There was little consensus among contemporaries, save that God’s hand seemed to have been guiding the actions of those who left Europe in 1095–96. Writing within the euphoria of their victory, all of these chroniclers were writing something closer to what we might today call theology than what we might today call history. Their models were biblical ones, intended to position the conquest of Jerusalem in 1099 within sacred history, using biblical models – Moses into the promised land and the victories of Joshua in one case, the Maccabees against the Greeks in another.

In other words, they were more interested in the overarching story than simply recording objective fact.

Scholars have struggled for some time with the tension of trying to figure out what happened from sources that sometimes really don't want to tell us. And they have struggled.. a lot. Libraries could be filled with works (just in English!) on the topic.

So, for those interested in learning more, just figuring out where to start can be overwhelming. There's a lot of bad information out there, many based more on modern politics (the myth of a neverending war between Christianity and Islam) than the real past. So, to help you find your way through the forest, here are 5 book suggestions.

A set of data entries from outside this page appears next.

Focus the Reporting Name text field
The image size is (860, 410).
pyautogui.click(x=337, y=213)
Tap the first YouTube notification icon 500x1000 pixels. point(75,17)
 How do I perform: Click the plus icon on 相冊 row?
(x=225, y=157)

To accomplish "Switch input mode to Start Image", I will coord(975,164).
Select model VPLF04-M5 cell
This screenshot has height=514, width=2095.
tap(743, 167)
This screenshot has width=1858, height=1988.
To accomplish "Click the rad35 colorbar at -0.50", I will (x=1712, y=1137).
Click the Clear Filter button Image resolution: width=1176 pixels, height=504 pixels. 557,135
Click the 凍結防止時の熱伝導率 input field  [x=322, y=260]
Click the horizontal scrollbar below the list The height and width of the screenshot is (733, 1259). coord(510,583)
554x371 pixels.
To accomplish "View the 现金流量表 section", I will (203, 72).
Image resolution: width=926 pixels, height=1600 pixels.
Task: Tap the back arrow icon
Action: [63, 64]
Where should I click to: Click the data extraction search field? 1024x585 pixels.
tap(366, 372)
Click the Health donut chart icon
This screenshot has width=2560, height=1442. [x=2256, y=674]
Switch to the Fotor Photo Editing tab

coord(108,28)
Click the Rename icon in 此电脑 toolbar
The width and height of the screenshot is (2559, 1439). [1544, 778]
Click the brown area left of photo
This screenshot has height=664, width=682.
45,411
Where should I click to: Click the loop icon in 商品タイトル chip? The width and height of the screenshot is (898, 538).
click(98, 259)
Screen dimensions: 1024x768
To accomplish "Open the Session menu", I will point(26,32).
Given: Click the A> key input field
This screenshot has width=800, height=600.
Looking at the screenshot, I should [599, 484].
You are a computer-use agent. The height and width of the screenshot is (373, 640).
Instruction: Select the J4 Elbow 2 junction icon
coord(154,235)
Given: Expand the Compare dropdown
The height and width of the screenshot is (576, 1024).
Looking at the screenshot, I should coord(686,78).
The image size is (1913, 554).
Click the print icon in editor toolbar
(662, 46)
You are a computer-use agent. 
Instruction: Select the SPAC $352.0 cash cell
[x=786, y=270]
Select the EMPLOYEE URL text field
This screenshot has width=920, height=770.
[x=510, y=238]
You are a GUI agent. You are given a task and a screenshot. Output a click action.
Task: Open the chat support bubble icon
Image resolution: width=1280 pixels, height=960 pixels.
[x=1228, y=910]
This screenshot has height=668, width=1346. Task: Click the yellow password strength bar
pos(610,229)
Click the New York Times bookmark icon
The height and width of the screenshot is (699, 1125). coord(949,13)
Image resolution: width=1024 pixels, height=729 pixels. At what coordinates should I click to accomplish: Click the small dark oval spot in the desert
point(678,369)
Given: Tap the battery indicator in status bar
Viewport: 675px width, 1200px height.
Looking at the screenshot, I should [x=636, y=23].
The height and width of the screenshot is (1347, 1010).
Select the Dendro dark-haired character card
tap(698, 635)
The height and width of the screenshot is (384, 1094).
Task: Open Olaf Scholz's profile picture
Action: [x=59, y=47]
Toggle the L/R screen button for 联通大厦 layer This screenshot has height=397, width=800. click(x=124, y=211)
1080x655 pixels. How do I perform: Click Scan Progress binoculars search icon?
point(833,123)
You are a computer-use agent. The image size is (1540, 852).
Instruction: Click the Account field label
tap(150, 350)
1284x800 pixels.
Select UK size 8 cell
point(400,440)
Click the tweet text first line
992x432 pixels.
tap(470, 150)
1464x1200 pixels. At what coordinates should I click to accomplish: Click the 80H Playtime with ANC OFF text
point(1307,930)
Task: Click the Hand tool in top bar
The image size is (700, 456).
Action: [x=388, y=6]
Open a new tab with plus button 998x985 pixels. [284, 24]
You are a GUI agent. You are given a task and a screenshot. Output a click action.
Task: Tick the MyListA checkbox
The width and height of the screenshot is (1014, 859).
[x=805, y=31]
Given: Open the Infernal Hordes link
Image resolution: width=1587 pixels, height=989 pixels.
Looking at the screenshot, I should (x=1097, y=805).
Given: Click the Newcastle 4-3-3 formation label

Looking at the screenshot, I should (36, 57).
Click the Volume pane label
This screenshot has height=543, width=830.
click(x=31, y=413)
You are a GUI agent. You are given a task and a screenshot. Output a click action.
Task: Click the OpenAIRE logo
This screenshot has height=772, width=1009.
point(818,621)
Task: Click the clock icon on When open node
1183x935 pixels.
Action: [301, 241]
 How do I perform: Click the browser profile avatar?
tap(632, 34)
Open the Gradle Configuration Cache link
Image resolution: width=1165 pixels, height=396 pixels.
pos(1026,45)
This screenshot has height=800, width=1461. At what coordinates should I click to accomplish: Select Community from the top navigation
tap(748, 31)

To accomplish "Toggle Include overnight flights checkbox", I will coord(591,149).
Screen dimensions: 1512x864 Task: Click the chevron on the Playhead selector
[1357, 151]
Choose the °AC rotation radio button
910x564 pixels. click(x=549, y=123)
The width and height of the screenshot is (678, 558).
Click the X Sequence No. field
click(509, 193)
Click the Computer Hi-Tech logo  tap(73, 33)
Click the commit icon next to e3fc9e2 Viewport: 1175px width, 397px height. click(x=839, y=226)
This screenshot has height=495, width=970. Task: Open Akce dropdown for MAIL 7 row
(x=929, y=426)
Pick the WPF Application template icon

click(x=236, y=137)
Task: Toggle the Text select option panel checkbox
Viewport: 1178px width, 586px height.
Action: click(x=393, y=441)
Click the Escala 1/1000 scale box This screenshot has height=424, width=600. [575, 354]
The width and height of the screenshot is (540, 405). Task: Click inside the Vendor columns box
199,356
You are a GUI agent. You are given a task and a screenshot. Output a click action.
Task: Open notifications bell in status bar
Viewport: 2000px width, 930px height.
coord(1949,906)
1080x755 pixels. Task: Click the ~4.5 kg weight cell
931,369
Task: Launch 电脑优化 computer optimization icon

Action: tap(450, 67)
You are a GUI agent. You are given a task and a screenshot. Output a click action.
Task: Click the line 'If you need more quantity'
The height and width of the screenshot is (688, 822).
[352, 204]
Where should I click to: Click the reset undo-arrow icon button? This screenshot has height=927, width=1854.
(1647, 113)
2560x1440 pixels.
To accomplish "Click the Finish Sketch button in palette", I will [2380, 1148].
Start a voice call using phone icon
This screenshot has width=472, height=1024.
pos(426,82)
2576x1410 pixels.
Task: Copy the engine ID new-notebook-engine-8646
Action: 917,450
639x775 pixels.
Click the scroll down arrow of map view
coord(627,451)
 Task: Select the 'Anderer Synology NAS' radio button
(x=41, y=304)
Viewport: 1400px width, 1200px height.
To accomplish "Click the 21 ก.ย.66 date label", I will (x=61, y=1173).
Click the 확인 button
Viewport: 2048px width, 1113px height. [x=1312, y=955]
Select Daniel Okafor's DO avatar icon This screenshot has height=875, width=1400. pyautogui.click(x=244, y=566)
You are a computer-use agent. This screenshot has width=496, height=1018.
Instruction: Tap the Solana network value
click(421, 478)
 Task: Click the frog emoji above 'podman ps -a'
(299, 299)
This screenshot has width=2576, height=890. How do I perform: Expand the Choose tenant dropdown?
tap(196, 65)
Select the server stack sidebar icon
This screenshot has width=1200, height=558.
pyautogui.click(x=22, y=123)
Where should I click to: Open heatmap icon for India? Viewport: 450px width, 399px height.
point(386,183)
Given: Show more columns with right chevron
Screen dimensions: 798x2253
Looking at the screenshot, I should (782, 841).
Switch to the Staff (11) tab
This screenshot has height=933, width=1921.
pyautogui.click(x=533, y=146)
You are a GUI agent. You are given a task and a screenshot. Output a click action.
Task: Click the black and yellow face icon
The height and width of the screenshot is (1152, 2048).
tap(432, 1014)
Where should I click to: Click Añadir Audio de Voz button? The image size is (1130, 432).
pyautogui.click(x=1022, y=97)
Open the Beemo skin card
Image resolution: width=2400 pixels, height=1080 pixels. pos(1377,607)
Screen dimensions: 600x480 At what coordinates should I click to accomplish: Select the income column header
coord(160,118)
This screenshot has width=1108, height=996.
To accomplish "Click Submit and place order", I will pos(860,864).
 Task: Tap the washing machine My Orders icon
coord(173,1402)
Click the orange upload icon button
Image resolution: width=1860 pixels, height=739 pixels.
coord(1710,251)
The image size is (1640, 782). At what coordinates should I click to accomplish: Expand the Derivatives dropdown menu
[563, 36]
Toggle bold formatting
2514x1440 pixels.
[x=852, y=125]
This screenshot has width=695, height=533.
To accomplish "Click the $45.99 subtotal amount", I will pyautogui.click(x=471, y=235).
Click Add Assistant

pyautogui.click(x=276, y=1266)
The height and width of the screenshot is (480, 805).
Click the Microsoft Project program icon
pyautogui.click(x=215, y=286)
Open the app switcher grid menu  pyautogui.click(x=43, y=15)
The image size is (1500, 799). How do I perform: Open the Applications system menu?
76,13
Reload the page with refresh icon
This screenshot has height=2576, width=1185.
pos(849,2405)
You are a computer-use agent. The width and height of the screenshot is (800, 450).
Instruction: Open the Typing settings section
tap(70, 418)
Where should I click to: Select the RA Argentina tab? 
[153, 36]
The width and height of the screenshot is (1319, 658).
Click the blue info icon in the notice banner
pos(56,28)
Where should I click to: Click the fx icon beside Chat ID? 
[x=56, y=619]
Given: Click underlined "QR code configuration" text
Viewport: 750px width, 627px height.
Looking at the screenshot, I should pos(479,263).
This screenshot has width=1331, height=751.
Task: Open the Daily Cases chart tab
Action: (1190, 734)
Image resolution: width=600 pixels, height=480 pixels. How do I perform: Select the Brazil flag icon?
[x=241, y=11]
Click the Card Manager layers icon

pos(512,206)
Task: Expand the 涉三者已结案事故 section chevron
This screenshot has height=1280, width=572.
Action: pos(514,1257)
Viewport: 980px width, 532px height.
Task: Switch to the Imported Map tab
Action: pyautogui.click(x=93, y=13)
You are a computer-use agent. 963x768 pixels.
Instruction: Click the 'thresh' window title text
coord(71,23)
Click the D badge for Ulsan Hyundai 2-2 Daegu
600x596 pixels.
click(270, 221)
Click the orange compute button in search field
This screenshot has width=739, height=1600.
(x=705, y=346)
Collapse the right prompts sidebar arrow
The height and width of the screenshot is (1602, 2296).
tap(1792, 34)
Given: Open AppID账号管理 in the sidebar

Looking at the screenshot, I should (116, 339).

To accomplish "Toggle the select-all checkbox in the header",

  1. Susanna Throop, The Crusades: An Epitome (late 2018). This book is amazing. It's short but thorough, using the latest scholarship but easy to read. It's the best place to start for a general survey of the Crusades that covers everything from start to finish and does so by reflecting not just what the Crusades "were" but how they've been studied, from narrow views that limit "crusading" to Jerusalem to those who also think about the Baltic, Spain, and even crusades launched internal to Euroope. And it's open access, so it's free. The only problem is that it hasn't been published quite yet. Look for it later this Fall 2018.
  2. Paul M. Cobb, The Race for Paradise: An Islamic History of the Crusades (2014). This is another excellent overview but, importantly, from the perspective of the Islamic world. The various political entities Christian crusaders encountered along the way to Jerusalem reacted in very different ways at different times. It wasn't just dueling holy wars. Cobb has mastered the sources and so the story he tells is a welcome new way to think about the encounter that occurred in the medieval Middle East.
  3. Jay Rubenstein, Armies of Heaven: The First Crusade and the Quest for Apocalypse (2011). Although this only focuses on the so-called "First Crusade" begun in 1095, it's written like a thriller. Rubenstein has rethought why the First Crusade happened when it did and makes a convincing case that many Christians acted like they did - marched, starved, killed, etc. - because they though the end of the world was coming soon. So well-written, each character comes alive and you're left with the sense that you really understand why they did what they did. It's the best kind of history writing.
  4. Katherine Allen Smith, War and the Making of Medieval Monastic Culture (2011). This one is a bit of a cheat. It's not directly about the Crusades (but it's all about the Crusades). Smith is interested in origins - how we got to the point by ca. 1100 CE that Christian religious translated their "spiritual warfare" against sin into support for physical warfare against other humans. It's a complex argument but she's patient with us as readers and leads us through it expertly so that, by the time you're done, you wonder how you could have ever thought differently.
  5. Christopher Tyerman, The Invention of the Crusades (1998). An oldie but a goodie. This short, compelling read argues that the Crusades didn't exist until authors invented them to try to explain things that had happened in the past. It shows, almost better than any other book out there in English, the impact historians have on how subsequent generations understand the past.

This list is, of course, only a start.

There are plenty of other good books out there to explore and if you do pick one of these up and like it, check their bibliographies at the back of the book. See what they read. Follow the bread crumbs. I promise it won't lead to witches. Witches are a Renaissance thing and the Crusades belong only to the Middle Ages, not the modern world.